The Honored Guests
Into Nostalgia EP
Breakfast Mascot
As The Honored Guests shift focus toward the release of Please Try Again, their first full-length in four long years (and their second overall, if one were to count the eight-song, off-the-radar iawokeinacityasleep from 2004 as an EP), they’ve thrown a bone to the impatient by issuing their Into Nostalgia EP as an hors d’oeuvre to the main course. It was temporarily a free download to boot.
Despite the extended bout of silence, those smitten with the Chapel Hill band’s brooding, ’70s-style guitar rock on the outstanding Tastes Change (2006) (synesthetes might have heard an autumnal album of warm, subdued oranges, browns, grays, and reds; most listeners will have heard an adventurous Coldplay with bite) will find much that’s familiar here, even though these tracks originated as a means for frontman Russell Baggett to mitigate the protracted recording process of Please Try Again.
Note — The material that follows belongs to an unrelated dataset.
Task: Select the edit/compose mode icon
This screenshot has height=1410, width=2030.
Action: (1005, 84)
The opener “Hey Jude Law,” a fretful, tangled contemplation of (melo)drama and façades, could easily have appeared on Tastes Change without seeming out of place.
There is, however, less emphasis on straightforward rock and, as the EP’s title suggests, a greater tendency to drift into the dreamlike. “Chasing Some Wild Sheep Chasing the Wasp Dream” – as if, yet again, its title alone weren’t indicative – is layered in a way that puts drums at the forefront, followed by a keyboard refrain, then vocals (themselves divided into lead and echo), and finally guitar arcs. The song hits the ears like some sort of reverse telescopic construction. The lullaby ballad “I Want You to See Through Me” and the one-minute piano interlude “Boy,” which reprises the keyboard refrain of “Chasing Some Wild Sheep,” are there should a nudge into sleep, perchance to dream, be necessary. Rounding off the EP is the sulking, exquisitely wistful “Paper Cuts” (“looking for a fight / cause unknown / looking for my girl / to drive me home / […] funny how the world / sized me up”).
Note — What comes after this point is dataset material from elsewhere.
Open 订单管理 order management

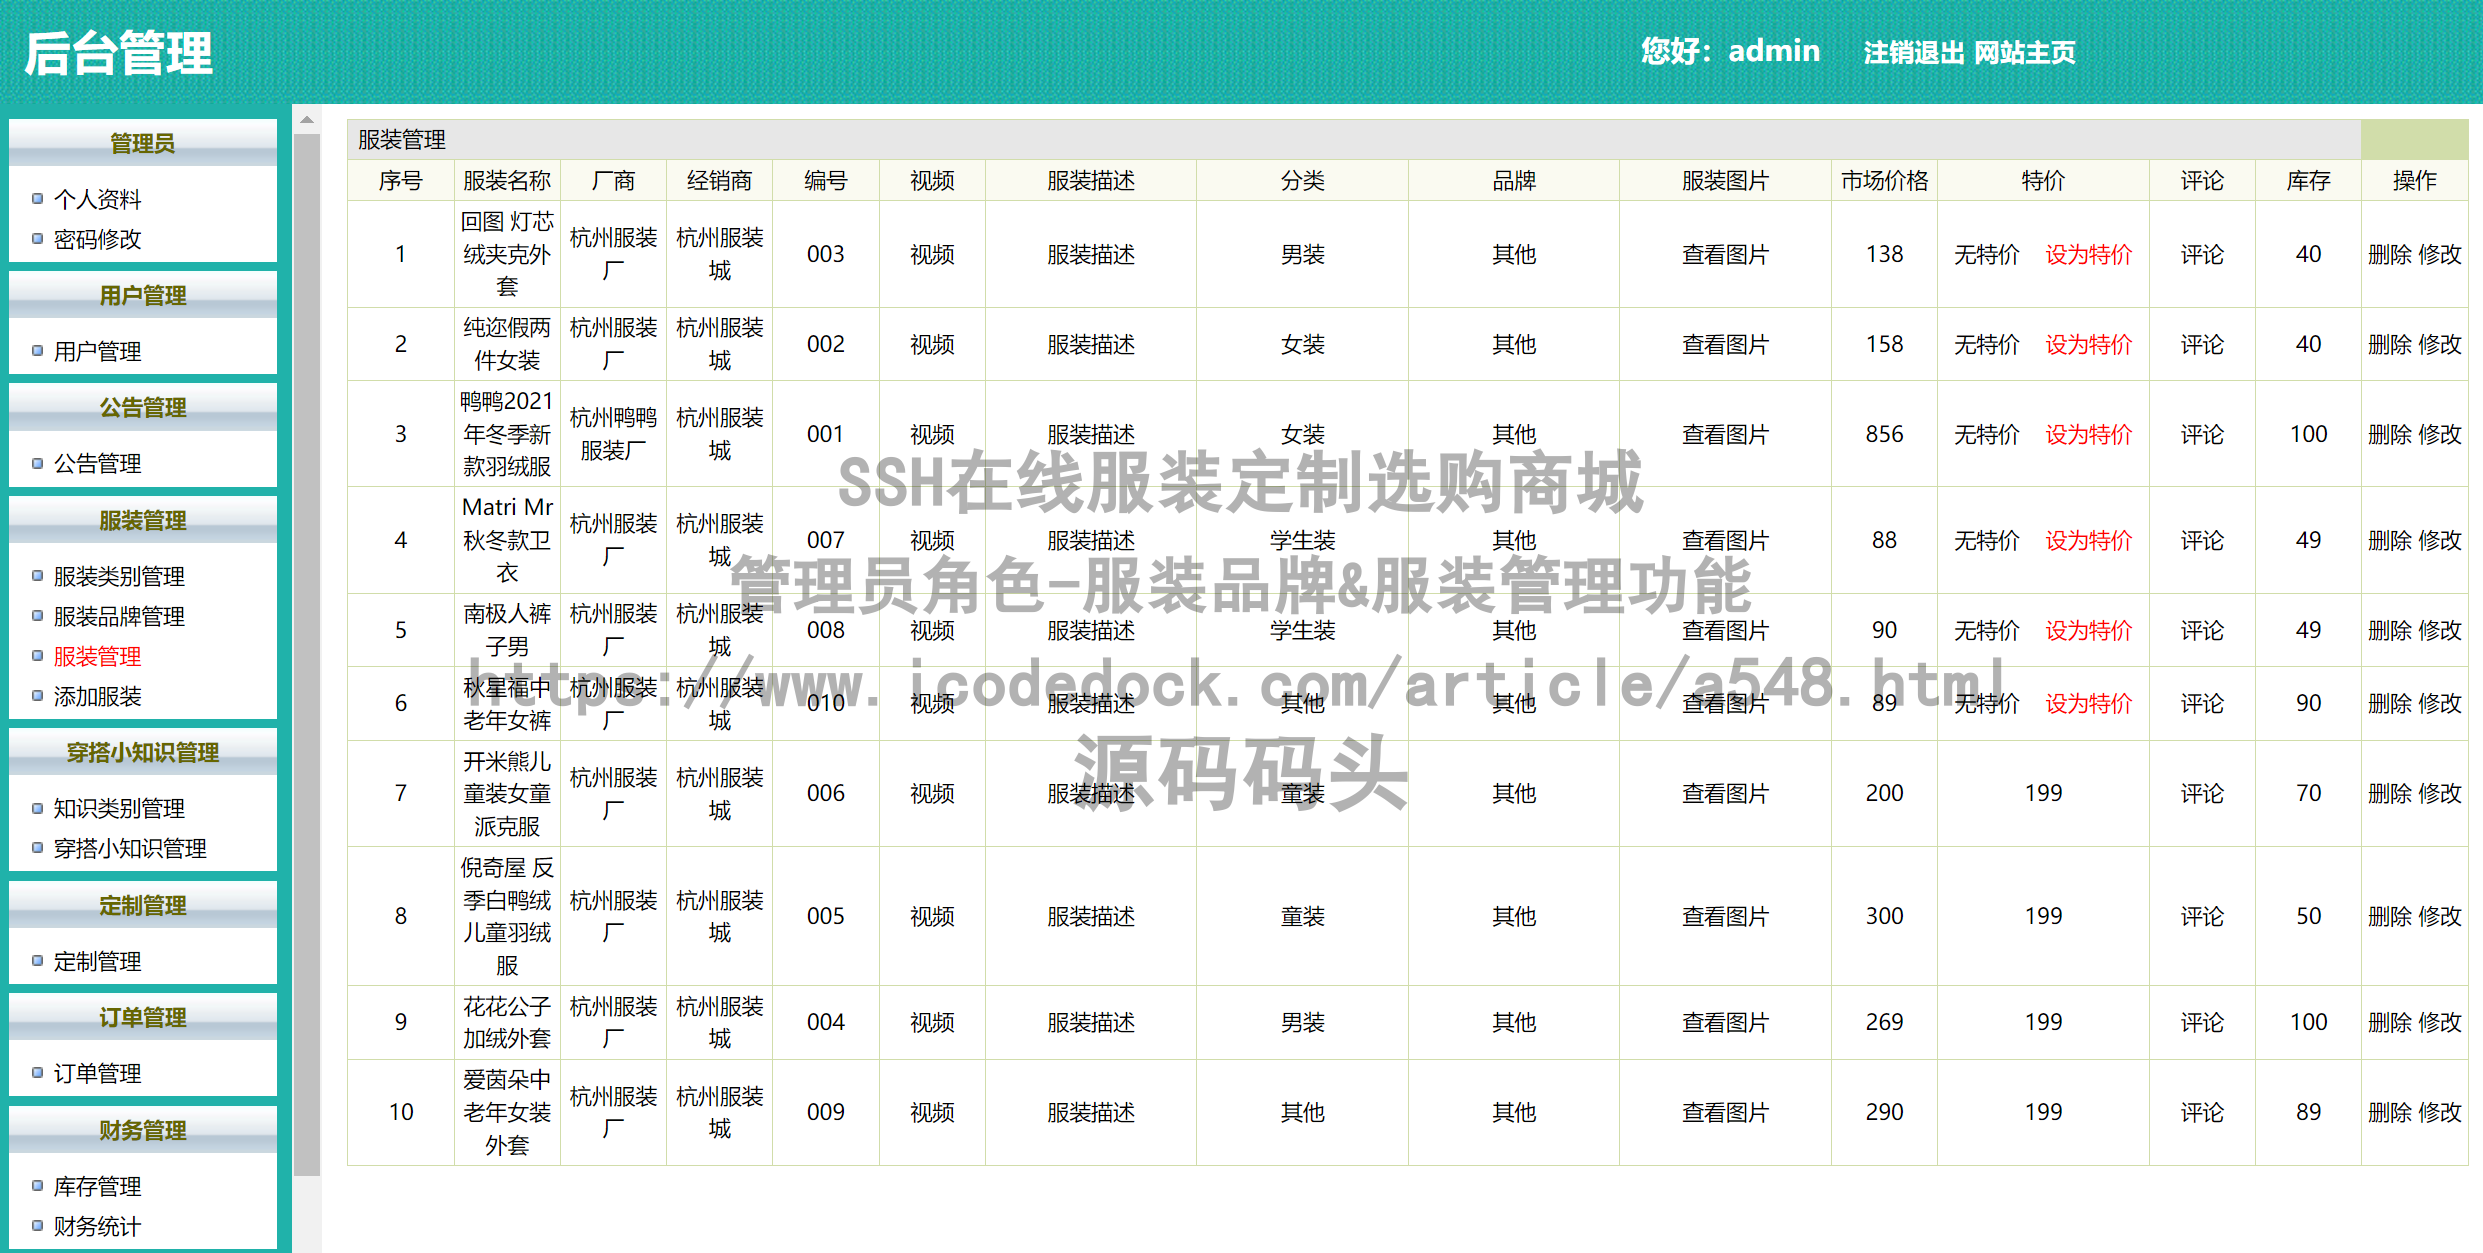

In the middle of all this is “Jimmy’s a Cop Now,” an odd fit. Lyrically, it’s less impressionistic than the Guests’ usual style. It’s also more lively and jaunty than its counterparts on the EP. And while the content of the song (recollections of an old friend suddenly turned tool) is in good company with the rest, had it been placed at the end or omitted altogether, the mood of Into Nostalgia would have remained intact as a seamless Proustian sequence.
That minor aberration aside, this EP shows that the Guests, whether writing solo or in unison, haven’t lost any of their magic during the long wait for the successor to Tastes Change. There are already rumblings that Please Try Again is going be poppier and more orthodox than the last full-length; Into Nostalgia ought to bridge that gap nicely.